Kaitlyn Zhou, a senior who will graduate from the University of Washington this spring with bachelor’s degrees in computer science and human centered design and engineering, has been awarded the College of Engineering’s Dean’s Medal for Academic Excellence. Each year, the college selects two students to receive this award recognition of their academic achievement, leadership, and engagement in research and extra-curricular activities. During her time at UW, Zhou has ticked all of these boxes and then some.
“Kaitlyn is an outstanding student, researcher, and leader,” said Ed Lazowska, Bill & Melinda Gates Chair in Computer Science & Engineering at the Allen School. “She has contagious energy. She cares deeply about her community, and about all aspects of diversity. She is enormously effective. And she is a joy to be around.”
As an undergraduate, Zhou has pursued a demanding program of study that spans data science, data visualization, machine learning, algorithms, and software design while earning a place on the Dean’s List for 10 academic quarters. She supplemented this ambitious course load by studying abroad at the Aquincum Institute of Technology in Budapest, Hungary — where she maintained a perfect 4.0 grade point average — and completing a software engineering internship at Bloomberg.

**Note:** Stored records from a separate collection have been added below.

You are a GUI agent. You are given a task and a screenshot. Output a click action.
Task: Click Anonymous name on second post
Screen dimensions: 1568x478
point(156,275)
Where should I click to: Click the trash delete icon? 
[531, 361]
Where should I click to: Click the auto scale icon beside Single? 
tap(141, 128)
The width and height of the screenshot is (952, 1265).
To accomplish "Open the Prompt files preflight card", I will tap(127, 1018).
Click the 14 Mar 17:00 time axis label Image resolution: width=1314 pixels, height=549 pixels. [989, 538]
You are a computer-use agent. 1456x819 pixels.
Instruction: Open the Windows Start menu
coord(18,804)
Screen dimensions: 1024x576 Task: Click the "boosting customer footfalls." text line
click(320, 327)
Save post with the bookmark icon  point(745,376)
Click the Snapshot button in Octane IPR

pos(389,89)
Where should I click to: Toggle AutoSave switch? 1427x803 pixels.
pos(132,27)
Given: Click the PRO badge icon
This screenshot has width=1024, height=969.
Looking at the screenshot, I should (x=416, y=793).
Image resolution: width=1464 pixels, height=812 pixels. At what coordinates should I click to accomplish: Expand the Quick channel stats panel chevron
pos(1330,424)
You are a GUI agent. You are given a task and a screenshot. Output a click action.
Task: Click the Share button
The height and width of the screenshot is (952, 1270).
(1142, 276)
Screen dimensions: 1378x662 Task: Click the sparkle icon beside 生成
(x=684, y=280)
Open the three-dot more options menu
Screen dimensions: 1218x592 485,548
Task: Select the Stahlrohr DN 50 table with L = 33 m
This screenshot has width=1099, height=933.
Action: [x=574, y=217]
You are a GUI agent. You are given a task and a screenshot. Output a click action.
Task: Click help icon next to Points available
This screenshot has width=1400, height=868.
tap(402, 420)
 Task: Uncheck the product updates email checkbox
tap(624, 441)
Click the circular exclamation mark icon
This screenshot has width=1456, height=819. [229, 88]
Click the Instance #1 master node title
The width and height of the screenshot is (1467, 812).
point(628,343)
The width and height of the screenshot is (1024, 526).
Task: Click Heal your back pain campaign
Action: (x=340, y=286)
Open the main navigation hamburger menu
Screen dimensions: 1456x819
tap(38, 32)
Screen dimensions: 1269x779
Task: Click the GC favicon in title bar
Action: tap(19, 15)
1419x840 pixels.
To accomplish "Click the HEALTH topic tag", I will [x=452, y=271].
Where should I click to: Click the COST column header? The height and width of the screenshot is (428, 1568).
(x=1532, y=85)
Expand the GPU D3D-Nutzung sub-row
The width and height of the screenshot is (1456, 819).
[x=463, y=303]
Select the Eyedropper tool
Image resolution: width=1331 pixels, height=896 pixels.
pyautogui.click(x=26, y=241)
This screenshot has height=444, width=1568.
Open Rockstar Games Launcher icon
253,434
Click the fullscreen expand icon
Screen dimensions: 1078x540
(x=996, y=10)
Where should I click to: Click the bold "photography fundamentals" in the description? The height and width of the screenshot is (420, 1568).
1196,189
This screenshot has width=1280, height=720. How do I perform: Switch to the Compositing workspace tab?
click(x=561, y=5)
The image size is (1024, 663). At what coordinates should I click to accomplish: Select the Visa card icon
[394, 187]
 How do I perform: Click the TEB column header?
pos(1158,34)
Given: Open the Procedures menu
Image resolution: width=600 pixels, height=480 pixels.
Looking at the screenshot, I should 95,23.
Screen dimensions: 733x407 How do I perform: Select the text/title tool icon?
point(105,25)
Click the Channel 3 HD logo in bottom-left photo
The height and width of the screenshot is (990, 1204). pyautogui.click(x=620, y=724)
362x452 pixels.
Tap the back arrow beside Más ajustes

While her commitment to academic rigor is impressive, Zhou has earned the appreciation of her professors and peers in particular for her active and insightful contributions to in-class discussions, online forums, and group projects. As a student in the Allen School’s first-ever undergraduate data visualization course, CSE 442, last spring, Zhou teamed up with classmates to produce “On the Other Side of the Canal,” an interactive article that guides readers through Seattle’s historical struggle with race and inequity through the lens of housing discrimination and school segregation. The result was, in professor Jeffrey Heer’s words, “a tour-de-force, exhibiting technical proficiency, effective design, scholarly depth, and social consciousness.” Zhou would go on to serve as a teaching assistant for CSE 442 the following fall, and for the Allen School’s Foundations of Computing II course this past winter.
Zhou carried over her commitment to excellence into the research lab, where she worked with Allen School professor Linda Shapiro on expression recognition for character animation using deep learning and with Department of Human Centered Design & Engineering professor Kate Starbird on research into the spread of online rumors during crisis events. For the latter, Zhou co-authored two papers that appeared at the Conference on Human Factors in Computing Systems (CHI): Could This Be True? I Think So! Expressed Uncertainty in Online Rumoring (CHI 2016), and Centralized, Parallel, and Distributed Information Processing during Collective Sensemaking (CHI 2017).
Outside of her studies, Zhou has demonstrated her leadership abilities through a variety of extracurricular activities in service to her fellow students. She is the founding chair of the Allen School’s Student Advisory Council (SAC), which was established to better understand students’ needs and concerns, facilitate discussion, and produce educational — and impactful — programming geared toward undergraduates, including forums on issues such as accessibility and diversity in engineering. From June 2016 to June 2017, Zhou served as the Director of University Affairs for the Associated Students of the University of Washington (ASUW), representing the student body in discussions with faculty and administrative leaders on decisions related to academics, admissions, and tuition. In this role, she oversaw an organization with 60 employees, hundreds of volunteers, and an operating budget in excess of $1 million. She also was co-curator of the TEDxUofW conference that same year — an event that attracted eight speakers, $10,000 in sponsorships, and more than 700 attendees.
According to Allen School Director Hank Levy, Zhou is sure to make significant contributions, regardless of what career path she chooses.
“Kaitlyn is an exceptional scholar and an enthusiastic mentor to other students,” observed Levy, who also holds the Wissner-Slivka Chair in Computer Science & Engineering. “We expect to see remarkable achievements from her in the future.”
Heer, who got to know Zhou as both a student and a teaching assistant in his data visualization course, described her as “an example of the best that UW has to offer.” Fortunately for all of us here at UW, she plans to stick around campus a little while longer as a student in the Allen School’s fifth-year master’s program.
Congratulations, Kaitlyn, and thank you for your many contributions to the Allen School, the College of Engineering, and the entire UW community!